In comparison with the cult of St Edmund, which reached epic proportions in the high Middle Ages in Suffolk and beyond, the cult of St Sigebert was subdued. Robert Patterson speculated that this could have been due to the lack of relics: Sigebert was killed in the heat of battle and his body was presumably not identifiable or buried in a location that anyone remembered. Furthermore, he was succeeded by a cousin (Anna) so there was no political motive for the continuing cult, and if Sigebert did indeed found a monastic community at Beodricsworth then it may have been destroyed by Penda (it would certainly have been destroyed by the Vikings in 869). However, Sigebert’s feast day appears in the Bury Psalter in the Vatican Library, which was produced in Bury St Edmunds in the middle of the eleventh century, during the abbacy of Leofstan (1044-1065). However, Sigebert never had a chapel – nor even an altar – in the great Abbey Church, where both St Botolph and the obscure St Jurmin had shrines at the head of St Edmund’s shrine in the presbytery. Jurmin, along with Anna and his son Firminus were translated to Bury from Blythburgh in the abbacy of Anselm (1121-48). The main reason for the Abbey of St Edmund’s almost complete neglect of Sigebert was probably the lack of any relics of the king – the Abbey claimed to possess the bodies of Botolph, Jurmin, Anna and Firminus. The cult of a foreign saint might flourish without relics but, if the saint was local, relics were the least pilgrims could expect.

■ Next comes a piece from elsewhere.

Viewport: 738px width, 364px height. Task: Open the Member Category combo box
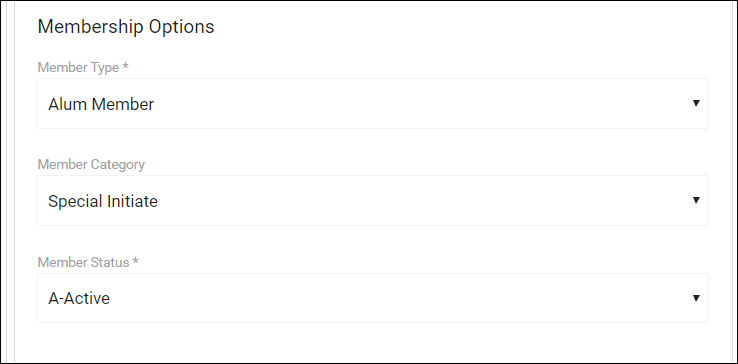(373, 201)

Nevertheless, it is surprising that there was not more veneration of a man whom the monks of Bury probably believed – at least from the late twelfth century onwards – to have been the founder of a monastery at Beodricsworth that pre-dated the establishment of secular clerks who looked after the body of St Edmund in the tenth century. It is surprising that the monks did not take advantage of the opportunity afforded by the Liber Eliensis to claim that Bury was originally a Benedictine foundation. There is a twist in the tale, however, since Sigebert has become a popular name among English Benedictine monks since the seventeenth century. On 21 November 1607 the last surviving monk of Westminster Abbey, Sigebert (or Sebert) Buckley, clothed two young English monks with the habit of St Benedict in the Gatehouse Prison at Westminster, thus ensuring the survival of the English monastic tradition originally brought to these shores by St Augustine in 597. Buckley had taken his religious name at Westminster Abbey after its restoration in the reign of Queen Mary, and it may be impossible to know whether he was named after the English monk-king or King Sigebert II of Austrasia, who was a noted founder of monasteries and patron of the Benedictine Order. However, since English monks traditionally took the names of saints, it seems reasonable to assume that the re-founder the English Benedictine Congregation was named after the undeservedly obscure East Anglian saint.